Рано заинтересовал меня и вопрос о происхождении человека. Уже во втором классе я прочитал первую научно-популярную книгу на эту тему, из которой узнал кто такие австралопитеки, питекантропы, неандертальцы и кроманьонцы. Несмотря на инстинктивный страх, испытываемый перед человеческими костями, мне страстно хотелось раскапывать в пещерах стоянки первобытных людей, а в школе, на уроках рисования я даже изображал в своём альбоме черепа неандертальцев. Древние инстинкты теснила детская любознательность…
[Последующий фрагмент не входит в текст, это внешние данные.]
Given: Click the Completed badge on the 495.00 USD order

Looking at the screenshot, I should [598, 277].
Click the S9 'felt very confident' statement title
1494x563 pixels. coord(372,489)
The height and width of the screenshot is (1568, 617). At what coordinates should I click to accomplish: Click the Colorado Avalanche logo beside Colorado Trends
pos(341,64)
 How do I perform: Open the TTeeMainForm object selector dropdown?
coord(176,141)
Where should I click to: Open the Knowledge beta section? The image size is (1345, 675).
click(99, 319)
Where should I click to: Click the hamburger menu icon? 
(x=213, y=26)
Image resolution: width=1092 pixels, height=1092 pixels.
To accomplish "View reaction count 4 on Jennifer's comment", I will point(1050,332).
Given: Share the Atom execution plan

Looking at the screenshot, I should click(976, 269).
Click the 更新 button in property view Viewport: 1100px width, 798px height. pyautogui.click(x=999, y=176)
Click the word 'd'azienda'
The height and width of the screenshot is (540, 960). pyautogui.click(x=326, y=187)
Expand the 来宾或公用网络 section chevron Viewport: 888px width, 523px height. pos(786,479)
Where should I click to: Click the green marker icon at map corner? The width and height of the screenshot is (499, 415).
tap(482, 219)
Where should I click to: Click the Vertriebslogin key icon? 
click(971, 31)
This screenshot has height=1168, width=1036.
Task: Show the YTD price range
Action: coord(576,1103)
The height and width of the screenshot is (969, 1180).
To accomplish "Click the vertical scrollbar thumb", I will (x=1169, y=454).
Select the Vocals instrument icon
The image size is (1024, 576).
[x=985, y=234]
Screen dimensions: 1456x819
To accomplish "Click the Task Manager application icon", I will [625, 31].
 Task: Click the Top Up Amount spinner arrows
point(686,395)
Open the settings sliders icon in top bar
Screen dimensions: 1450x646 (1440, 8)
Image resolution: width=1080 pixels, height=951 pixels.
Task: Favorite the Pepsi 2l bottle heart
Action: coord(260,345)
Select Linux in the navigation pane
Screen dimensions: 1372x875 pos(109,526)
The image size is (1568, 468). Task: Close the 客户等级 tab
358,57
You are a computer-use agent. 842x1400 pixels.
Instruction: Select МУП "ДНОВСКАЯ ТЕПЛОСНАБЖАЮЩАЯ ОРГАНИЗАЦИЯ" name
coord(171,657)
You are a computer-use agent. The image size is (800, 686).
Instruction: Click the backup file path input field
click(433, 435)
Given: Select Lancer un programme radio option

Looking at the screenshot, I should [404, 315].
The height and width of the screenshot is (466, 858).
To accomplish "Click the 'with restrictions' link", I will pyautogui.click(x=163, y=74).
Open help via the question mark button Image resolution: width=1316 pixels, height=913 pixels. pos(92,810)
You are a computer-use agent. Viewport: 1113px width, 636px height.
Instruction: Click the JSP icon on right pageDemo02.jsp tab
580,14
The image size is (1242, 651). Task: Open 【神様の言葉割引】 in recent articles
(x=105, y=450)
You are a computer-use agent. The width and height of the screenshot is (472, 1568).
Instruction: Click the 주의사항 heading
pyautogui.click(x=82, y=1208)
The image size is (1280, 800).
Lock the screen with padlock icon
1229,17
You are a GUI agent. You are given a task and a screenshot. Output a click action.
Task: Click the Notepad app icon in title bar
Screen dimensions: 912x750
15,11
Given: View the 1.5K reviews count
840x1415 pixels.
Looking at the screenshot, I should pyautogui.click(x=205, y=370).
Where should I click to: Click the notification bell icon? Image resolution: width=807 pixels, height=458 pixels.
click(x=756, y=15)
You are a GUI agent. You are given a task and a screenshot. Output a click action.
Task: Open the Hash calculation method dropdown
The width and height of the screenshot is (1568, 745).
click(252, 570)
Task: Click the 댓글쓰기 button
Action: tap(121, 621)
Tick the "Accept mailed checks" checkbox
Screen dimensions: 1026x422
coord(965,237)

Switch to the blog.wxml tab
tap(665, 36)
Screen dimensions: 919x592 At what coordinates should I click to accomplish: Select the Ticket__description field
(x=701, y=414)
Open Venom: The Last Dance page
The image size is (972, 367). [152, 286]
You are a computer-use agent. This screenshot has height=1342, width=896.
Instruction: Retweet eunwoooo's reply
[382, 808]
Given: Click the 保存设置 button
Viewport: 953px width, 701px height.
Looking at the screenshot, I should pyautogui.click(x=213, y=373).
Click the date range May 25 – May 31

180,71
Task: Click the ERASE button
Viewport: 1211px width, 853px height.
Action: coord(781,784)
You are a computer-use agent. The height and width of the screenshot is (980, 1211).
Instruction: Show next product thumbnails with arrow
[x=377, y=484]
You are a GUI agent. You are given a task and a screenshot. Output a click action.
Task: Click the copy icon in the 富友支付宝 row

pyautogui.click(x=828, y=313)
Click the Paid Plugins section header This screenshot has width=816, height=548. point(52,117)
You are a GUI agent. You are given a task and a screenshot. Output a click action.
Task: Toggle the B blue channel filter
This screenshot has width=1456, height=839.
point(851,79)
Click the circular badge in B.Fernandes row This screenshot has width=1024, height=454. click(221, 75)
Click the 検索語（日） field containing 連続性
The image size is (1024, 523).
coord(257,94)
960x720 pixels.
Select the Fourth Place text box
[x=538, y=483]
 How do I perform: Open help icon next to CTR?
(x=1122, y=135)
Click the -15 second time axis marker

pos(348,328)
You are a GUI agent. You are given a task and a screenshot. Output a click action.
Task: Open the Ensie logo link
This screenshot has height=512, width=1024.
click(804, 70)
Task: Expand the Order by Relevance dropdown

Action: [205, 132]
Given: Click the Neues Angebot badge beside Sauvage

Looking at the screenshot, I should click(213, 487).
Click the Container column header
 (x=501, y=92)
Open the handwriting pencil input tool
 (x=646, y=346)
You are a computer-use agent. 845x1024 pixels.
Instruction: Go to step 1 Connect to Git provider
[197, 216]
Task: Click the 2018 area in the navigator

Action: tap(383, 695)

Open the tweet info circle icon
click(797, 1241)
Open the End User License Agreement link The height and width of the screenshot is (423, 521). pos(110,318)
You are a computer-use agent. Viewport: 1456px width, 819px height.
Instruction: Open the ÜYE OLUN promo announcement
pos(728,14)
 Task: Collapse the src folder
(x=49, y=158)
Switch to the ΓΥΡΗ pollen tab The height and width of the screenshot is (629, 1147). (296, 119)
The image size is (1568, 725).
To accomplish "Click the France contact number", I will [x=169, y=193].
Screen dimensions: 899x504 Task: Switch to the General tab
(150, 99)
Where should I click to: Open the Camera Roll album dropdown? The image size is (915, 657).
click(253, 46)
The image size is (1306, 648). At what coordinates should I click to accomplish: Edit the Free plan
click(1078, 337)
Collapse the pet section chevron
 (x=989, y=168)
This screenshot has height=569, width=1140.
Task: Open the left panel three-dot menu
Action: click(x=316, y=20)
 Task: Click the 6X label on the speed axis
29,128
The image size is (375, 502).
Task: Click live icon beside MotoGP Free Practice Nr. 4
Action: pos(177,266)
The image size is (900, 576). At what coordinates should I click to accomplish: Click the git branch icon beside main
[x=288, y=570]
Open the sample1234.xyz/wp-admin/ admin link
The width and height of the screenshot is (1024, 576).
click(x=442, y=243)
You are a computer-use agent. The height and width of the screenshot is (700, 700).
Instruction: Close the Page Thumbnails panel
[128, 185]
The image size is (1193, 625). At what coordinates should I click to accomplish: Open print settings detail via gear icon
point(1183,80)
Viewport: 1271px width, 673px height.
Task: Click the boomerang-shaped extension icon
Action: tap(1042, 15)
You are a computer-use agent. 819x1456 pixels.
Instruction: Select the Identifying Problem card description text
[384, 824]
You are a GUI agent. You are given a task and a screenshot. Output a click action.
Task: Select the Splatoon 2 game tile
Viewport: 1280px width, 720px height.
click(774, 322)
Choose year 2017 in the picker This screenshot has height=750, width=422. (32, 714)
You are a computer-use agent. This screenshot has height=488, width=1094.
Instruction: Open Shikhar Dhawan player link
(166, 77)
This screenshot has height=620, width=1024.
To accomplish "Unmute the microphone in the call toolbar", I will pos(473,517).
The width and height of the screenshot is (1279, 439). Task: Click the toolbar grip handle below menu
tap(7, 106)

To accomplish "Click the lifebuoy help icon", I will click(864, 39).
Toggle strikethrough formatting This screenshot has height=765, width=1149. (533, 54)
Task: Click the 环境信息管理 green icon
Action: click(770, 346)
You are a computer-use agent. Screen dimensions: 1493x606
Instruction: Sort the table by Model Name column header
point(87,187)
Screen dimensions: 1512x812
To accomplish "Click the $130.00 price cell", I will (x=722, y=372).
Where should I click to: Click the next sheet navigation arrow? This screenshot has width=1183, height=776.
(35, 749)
Во время «раскопок» в огороде я порой находил мелкие косточки, и даже небольшие челюсти с зубами. Но то были останки кроликов, которых разводил дед, и которых мы любили кушать, а также, вероятно, останки кошек и собак, когда-то живших в этой усадьбе. Я понимал, что это не древние кости, и знал, что настоящие древности следует искать гораздо глубже, и может даже где-нибудь в другом месте. Но где?
Я грезил раскопками, но не знал, где именно следует копать землю, чтобы найти стоянки первобытных людей, древние города, затерянные сокровища, кости ископаемых животных. Опыт огородных раскопок говорил о том, что наобум можно копать долго, но безрезультатно.
С появлением в моей жизни Песчанского карьера ситуация изменилась. Прежде недоступные для меня земные слои были там обнажены на большом протяжении. Несмотря на название, в этом карьере добывался исключительно гранит. Имя же ему дало расположенное рядом село Песчаное. На гранитах лежали зелёные «глины», а ещё выше – желтовато-белые кварцевые пески. Поскольку пески залегали под слоями чернозёма и рыжеватой глины, сомневаться в их древности не приходилось. Но какова степень этой древности я понятия не имел.
Вопрос о происхождении и геологическом возрасте карьерного песка не давал мне покоя. Этот песок очень походил на тот, который слагал современные берега Днепра. Но от Песчанского карьера до днепровского берега было около трёх километров. Мне – в то время одиннадцатилетнему мальчишке – трудно было представить, что когда-то Днепр был настолько широк, что линия его левого берега проходила через село Песчаное. Но оказалось, что «расширять» русло Днепра до нескольких километров было совсем не обязательно: где-то я прочитал, что реки, подмывая берега, постепенно изменяют свои русла. В то, что русло Днепра могло за тысячи лет переместиться на три километра западнее, верилось уже легче. Но меня ещё смущало другое обстоятельство: чистые кварцевые пески были распространены на обширной площади восточной окраины города. Эта песчаная равнина с мелкобугристым рельефом, покрытая пятнами сосновых насаждений, отстояла от современного днепровского берега ещё дальше, чем Песчанский карьер. Обширные песчаные пустыри, зажатые между сосновыми лесами, невольно напоминали мне пустыню. И тогда я посчитал наиболее вероятной другую версию происхождения этих песков: они были оставлены древним морем.